I watch therefore I am
Seven philosophers discuss seven movies that address some of philosophy’s big questions: How can we do the right thing? What makes a life worth living? Can anything really be justified? Is there more to us than biology? Are the things that we imagine real? What is the enduring self? Is the quest for good a road to evil?
The disremembered
In “The Disremembered” Charles Leadbeater claims that “[p]hilosophy is not of much practical use with most illnesses but in the case of dementia it provides insights about selfhood and identity that can help us make sense of the condition and our own reactions to it.” There are two broad philosophical explanations of self-identity. There is the mind-based or memory-based explanation of Descartes and Locke.
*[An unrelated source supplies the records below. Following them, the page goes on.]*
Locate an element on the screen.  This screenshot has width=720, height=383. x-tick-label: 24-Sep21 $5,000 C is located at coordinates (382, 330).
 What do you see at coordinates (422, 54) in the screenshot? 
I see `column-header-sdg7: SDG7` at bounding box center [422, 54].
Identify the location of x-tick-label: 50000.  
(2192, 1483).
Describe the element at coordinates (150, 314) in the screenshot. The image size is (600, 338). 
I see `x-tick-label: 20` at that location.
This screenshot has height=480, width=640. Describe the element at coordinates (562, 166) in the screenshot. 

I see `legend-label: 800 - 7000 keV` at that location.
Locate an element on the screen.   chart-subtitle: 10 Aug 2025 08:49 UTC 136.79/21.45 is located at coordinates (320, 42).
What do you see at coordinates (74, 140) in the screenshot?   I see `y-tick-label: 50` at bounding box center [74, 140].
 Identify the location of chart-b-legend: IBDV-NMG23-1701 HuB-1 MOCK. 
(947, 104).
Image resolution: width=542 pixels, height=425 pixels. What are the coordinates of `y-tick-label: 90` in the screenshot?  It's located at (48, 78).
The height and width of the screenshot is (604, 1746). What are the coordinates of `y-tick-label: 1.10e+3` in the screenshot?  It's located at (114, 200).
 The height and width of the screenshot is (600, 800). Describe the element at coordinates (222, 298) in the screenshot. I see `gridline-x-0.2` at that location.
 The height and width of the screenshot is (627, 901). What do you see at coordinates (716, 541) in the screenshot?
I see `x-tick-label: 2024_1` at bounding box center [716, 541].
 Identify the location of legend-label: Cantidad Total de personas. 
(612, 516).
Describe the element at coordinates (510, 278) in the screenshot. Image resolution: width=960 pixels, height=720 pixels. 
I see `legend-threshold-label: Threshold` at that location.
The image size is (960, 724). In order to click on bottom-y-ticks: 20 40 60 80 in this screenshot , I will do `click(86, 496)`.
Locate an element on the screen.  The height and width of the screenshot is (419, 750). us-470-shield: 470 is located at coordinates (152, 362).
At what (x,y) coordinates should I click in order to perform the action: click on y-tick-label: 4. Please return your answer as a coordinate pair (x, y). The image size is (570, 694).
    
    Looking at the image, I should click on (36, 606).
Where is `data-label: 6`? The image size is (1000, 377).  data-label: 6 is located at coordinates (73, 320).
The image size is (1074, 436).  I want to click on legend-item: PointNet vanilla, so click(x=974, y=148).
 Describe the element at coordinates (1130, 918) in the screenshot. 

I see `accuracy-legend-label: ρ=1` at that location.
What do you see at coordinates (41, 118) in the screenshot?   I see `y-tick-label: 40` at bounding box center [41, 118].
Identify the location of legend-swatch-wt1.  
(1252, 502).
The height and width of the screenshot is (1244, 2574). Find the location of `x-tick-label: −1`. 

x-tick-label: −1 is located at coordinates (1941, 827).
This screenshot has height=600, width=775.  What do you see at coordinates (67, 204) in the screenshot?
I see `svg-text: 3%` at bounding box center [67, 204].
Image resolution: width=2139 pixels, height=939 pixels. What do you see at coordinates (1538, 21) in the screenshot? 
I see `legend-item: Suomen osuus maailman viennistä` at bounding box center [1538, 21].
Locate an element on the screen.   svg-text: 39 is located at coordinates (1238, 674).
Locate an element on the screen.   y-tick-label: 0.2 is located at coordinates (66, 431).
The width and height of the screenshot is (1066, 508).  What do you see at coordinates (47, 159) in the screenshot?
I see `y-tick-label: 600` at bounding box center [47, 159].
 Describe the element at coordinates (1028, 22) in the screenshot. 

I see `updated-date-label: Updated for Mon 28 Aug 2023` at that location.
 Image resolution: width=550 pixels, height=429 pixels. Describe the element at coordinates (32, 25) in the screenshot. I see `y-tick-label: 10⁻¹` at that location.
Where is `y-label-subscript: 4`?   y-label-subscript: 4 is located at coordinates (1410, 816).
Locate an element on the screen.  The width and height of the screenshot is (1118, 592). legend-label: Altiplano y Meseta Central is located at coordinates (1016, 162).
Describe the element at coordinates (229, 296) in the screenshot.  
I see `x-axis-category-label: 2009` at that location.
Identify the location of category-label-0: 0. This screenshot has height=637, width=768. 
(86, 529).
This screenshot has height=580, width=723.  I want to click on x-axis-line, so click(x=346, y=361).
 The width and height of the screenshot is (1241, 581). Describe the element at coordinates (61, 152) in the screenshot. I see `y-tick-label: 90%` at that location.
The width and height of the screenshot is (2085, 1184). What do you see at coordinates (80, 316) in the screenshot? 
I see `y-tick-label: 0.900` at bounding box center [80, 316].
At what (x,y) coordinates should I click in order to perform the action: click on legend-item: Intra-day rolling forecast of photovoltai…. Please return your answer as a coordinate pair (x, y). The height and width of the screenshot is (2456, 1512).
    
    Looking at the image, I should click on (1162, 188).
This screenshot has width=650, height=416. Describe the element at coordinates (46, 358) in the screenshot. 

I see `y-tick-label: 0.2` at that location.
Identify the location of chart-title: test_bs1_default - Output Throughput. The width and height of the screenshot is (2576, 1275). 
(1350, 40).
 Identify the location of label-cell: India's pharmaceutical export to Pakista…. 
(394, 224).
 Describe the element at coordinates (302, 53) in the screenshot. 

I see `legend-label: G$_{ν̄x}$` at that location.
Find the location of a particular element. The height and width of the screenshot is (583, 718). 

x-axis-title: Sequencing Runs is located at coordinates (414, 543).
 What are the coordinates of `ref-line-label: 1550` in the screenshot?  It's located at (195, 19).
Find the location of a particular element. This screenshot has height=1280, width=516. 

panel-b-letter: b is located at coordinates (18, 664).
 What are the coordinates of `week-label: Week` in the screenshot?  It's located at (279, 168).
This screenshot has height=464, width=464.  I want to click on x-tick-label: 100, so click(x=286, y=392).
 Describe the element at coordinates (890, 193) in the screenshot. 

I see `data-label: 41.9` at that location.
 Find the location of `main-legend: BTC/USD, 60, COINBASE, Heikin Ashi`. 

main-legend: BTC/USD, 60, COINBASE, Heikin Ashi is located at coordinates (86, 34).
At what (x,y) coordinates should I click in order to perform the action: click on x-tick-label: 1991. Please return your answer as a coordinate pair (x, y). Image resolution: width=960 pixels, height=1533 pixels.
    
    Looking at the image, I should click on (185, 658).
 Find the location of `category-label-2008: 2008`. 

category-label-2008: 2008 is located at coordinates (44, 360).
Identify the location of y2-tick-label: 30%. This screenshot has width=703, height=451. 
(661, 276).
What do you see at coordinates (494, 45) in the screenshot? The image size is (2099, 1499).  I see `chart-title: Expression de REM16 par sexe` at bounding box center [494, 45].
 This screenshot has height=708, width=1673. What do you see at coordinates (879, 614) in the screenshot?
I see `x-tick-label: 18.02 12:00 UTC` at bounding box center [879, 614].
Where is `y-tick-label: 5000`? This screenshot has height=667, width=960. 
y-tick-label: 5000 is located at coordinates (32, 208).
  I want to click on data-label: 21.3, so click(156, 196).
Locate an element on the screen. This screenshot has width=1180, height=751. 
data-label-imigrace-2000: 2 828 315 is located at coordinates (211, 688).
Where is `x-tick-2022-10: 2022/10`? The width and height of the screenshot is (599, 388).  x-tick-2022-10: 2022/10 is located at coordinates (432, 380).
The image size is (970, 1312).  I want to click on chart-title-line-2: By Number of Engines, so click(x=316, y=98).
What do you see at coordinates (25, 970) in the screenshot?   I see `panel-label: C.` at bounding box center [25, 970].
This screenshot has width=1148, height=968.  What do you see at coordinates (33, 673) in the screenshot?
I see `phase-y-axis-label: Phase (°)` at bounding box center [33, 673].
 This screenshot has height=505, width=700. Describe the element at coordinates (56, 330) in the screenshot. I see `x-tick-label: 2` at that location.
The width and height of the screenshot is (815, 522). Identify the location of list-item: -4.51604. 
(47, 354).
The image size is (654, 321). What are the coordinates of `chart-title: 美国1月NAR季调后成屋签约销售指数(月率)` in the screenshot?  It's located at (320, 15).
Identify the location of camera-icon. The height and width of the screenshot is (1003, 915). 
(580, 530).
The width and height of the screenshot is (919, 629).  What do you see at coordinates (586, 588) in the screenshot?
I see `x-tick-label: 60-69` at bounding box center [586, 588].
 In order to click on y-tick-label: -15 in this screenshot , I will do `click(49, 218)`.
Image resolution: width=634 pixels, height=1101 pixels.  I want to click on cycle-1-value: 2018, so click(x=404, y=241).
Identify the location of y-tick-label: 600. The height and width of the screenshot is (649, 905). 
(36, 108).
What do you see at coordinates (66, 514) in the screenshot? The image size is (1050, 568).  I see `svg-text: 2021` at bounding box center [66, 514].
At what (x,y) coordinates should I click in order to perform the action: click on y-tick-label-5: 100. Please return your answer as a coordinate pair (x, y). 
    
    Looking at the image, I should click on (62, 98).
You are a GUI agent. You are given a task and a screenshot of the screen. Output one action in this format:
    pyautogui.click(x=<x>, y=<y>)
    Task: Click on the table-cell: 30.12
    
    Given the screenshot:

But when mind and memory fade, so does self-identity. But there is another philosophical tradition that can help: “philosophers in this tradition contend that who we are depends not simply on our self-reflective ability to marshal our memories but, crucially, on our relationships with other people and how we are embedded in the world around us.” In other words, beware of being a memory snob.
The vanishing self
In an interview with Gary Gutting, Sam Harris explains that there is no self. “Consciousness exists (whatever its relationship to the physical world happens to be), and it is the experiential basis of both the examined and the unexamined life. If you turn consciousness upon itself in this moment, you will discover that your mind tends to wander into thought. If you look closely at thoughts themselves, you will notice that they continually arise and pass away. If you look for the thinker of these thoughts, you will not find one. And the sense that you have — ‘What the hell is Harris talking about? I’m the thinker!’— is just another thought, arising in consciousness.